→ **GOAL OF THE EXERCISE**
Write out word for word the lines from the one holding "Image resolution: width=601" through the end of the data, and only those lines. Pictures stay out.

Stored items
======

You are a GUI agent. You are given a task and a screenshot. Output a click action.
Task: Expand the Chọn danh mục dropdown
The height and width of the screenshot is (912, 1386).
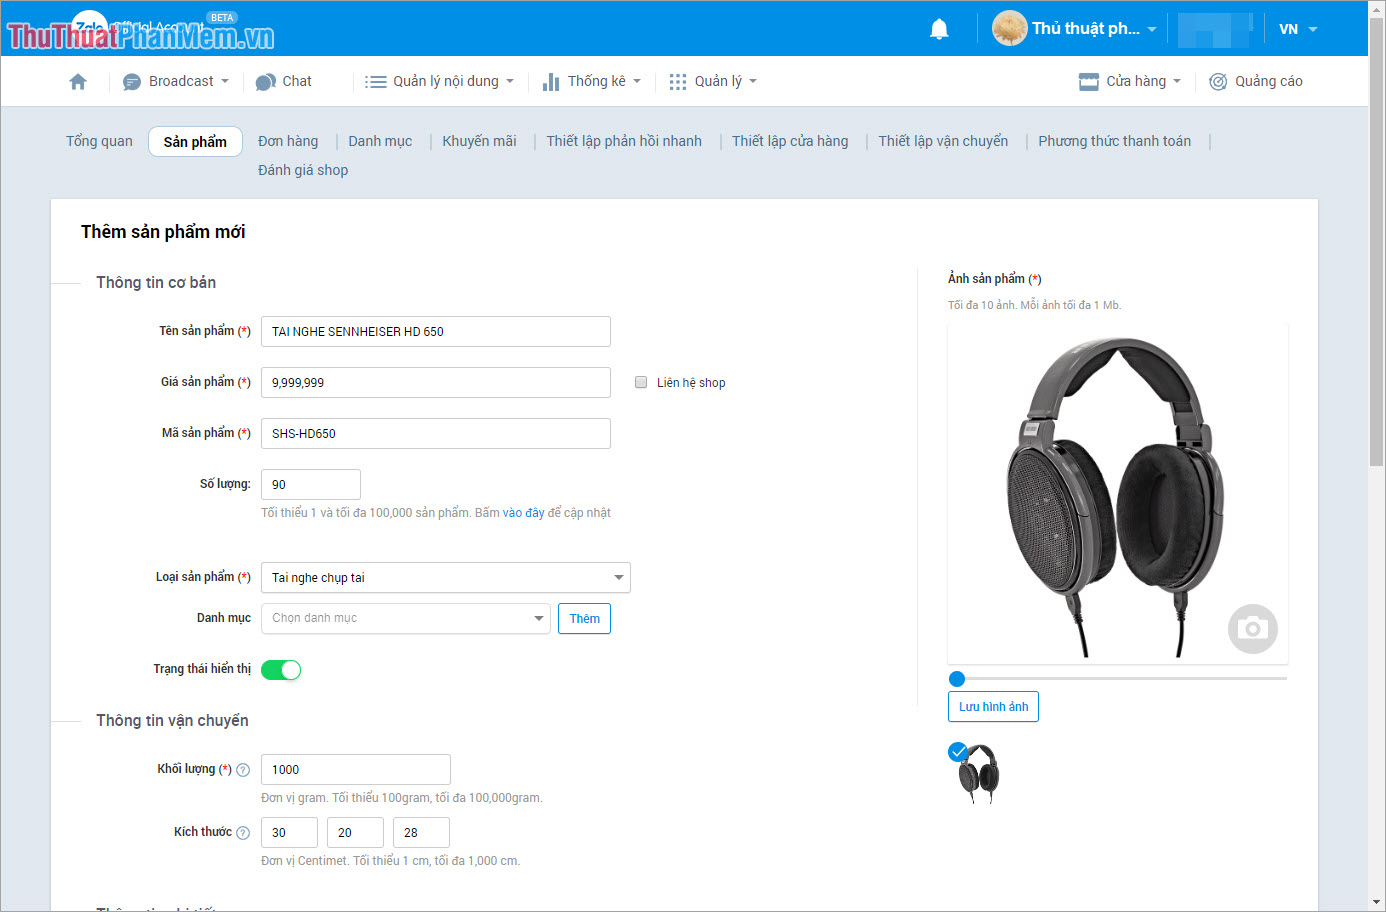(x=405, y=618)
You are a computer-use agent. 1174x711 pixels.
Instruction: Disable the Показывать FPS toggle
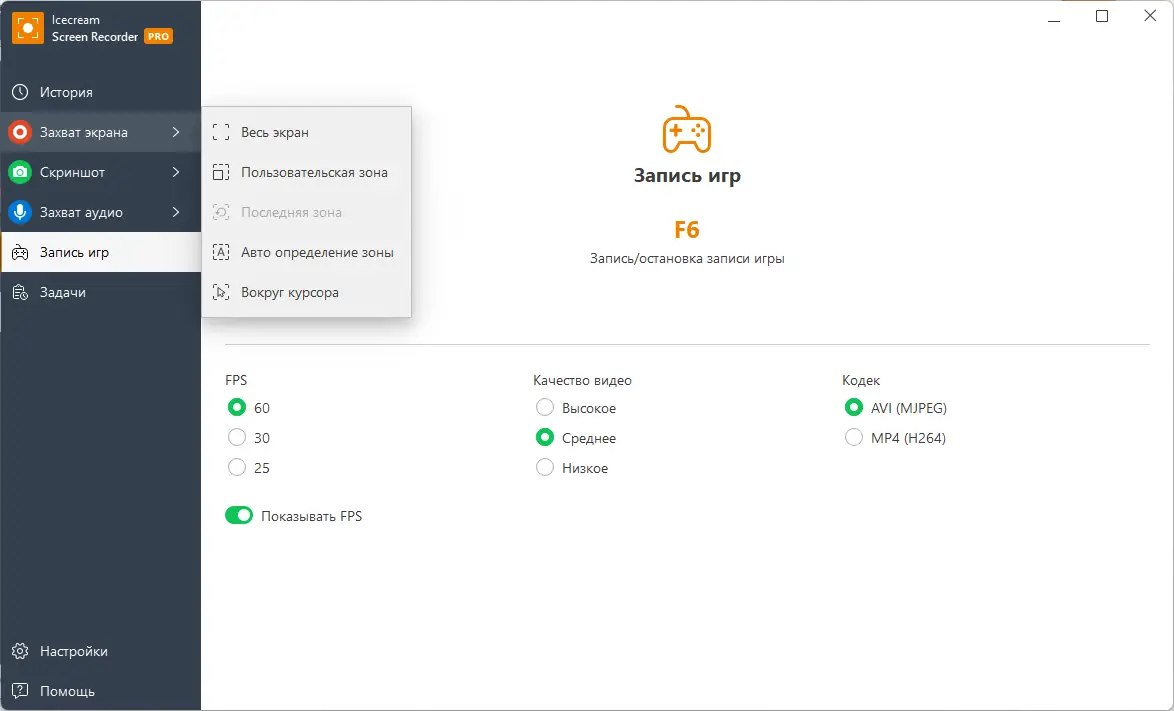pyautogui.click(x=239, y=516)
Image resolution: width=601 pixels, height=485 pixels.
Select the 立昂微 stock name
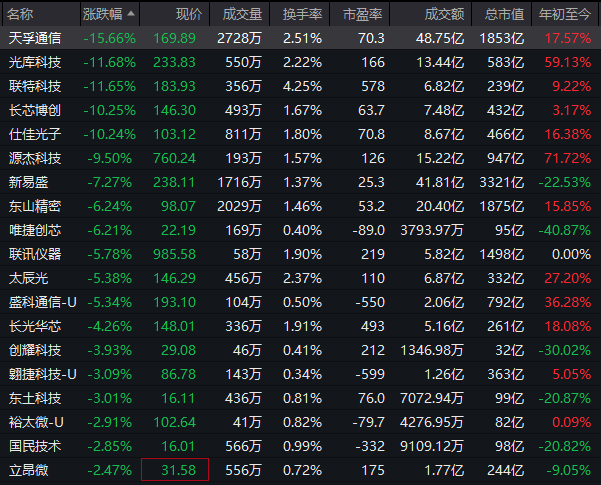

======

→ **ANSWER SECTION**
Image resolution: width=601 pixels, height=485 pixels.
Select the 立昂微 stock name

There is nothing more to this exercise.